If they had risen just before, that would always be a factor in the explanations. Also, the C12 - C13 ratios don't change up a food chain enough to show up in modern ecosystems, let alone fossils. Fossils that old have lost all of their radioactive carbon, anyway - that's why carbon dating only goes back tens of thousands of years, not hundreds of millions.
How much earlier?
"He points out that feces producing creatures, ones that ate food then excreted it like humans today, first arrived around 40 million years before the Cambrian period.

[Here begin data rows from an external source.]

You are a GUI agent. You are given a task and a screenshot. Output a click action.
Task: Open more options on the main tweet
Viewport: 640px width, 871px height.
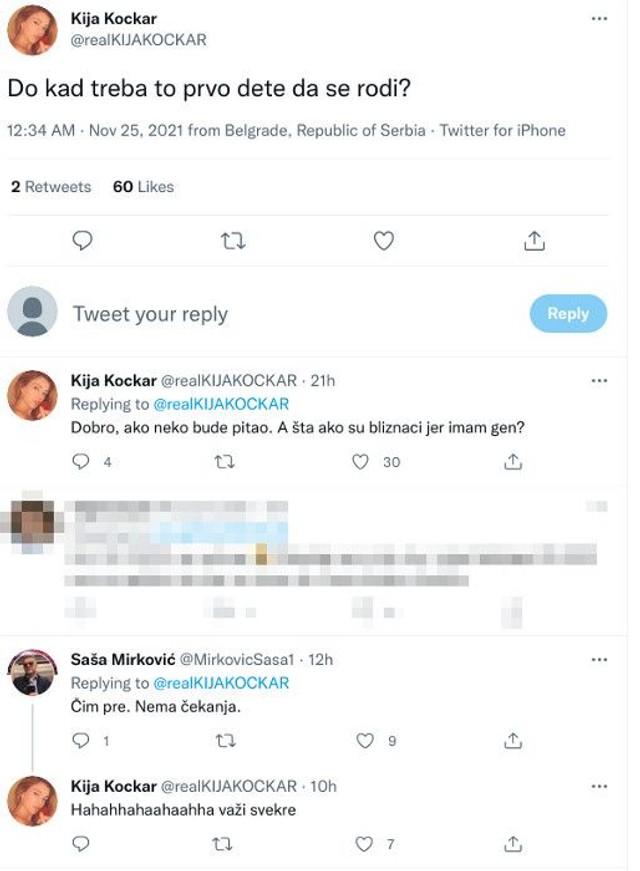[599, 19]
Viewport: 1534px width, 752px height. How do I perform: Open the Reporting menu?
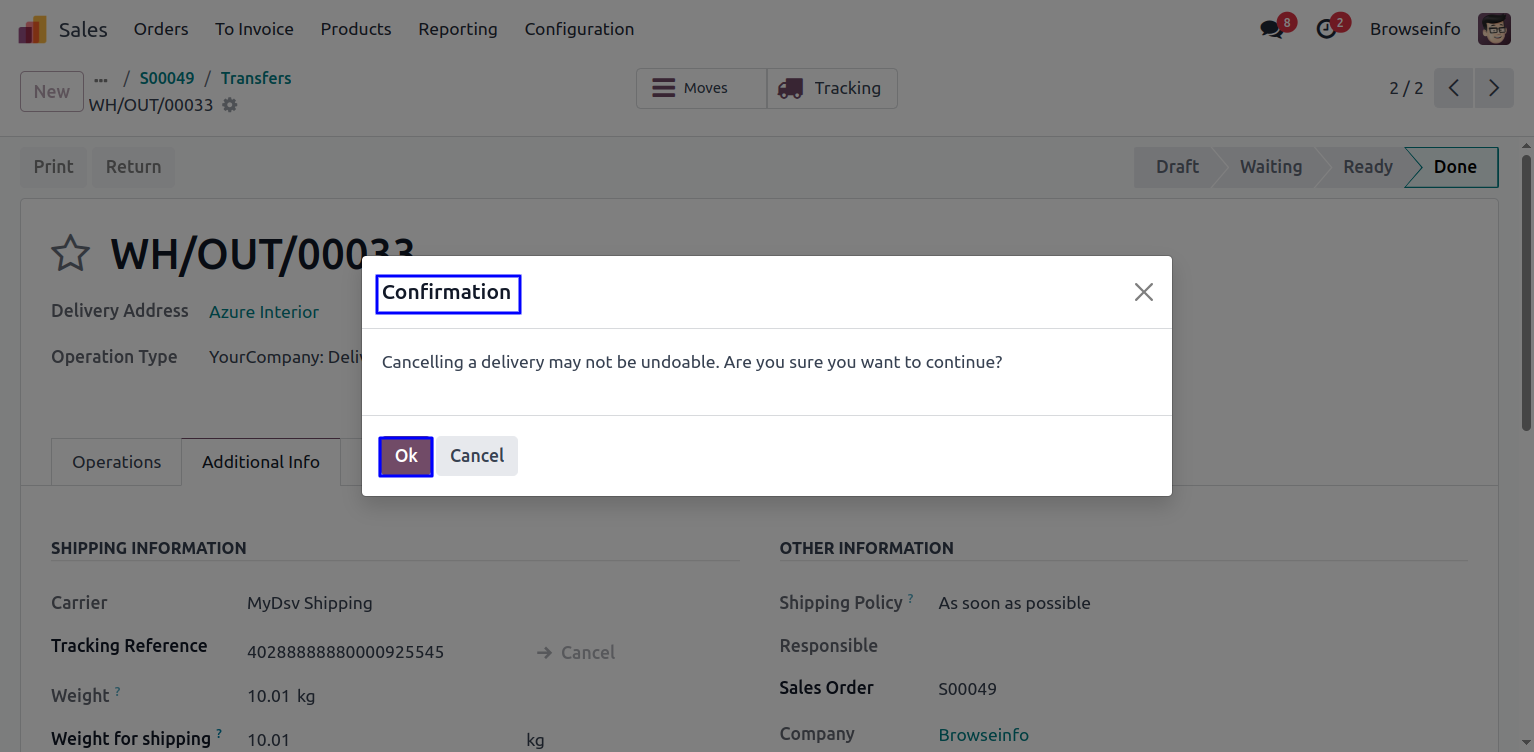click(458, 29)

He argued that their poo was what allowed oxygen levels to rise, and evolution to explode." Living one day at a time;
Enjoying one moment at a time; Accepting hardships as the pathway to peace; ~Niebuhr
These guys measured C-12/C-13 ratios, which is not the same thing as radio-carbon dating. C-12 and C-13 atoms are stable, non-radioactive isotopes. They don’t go away over time like a radioactive element does, although one of the possible of C-14 decay products can be C-13. C-14, produced in the upper atmosphere by cosmic-ray bombardment of N2 for the most part, is radioactive with a half-life of about 6 thousand years and can be used to date biological ojects as old as 30-40,000 years of age. In this report, all they really were trying to do was document a possible enviromental event in rocks whose dates have to be established by other means—either another isotopic method, or by geologic context. It is kind of a cute idea. Of course, their explanation for the isotopic ratio shift may or may not be correct, never mind whether the isotopes are stable or not. About all you can say for it is that "it fits the timetable."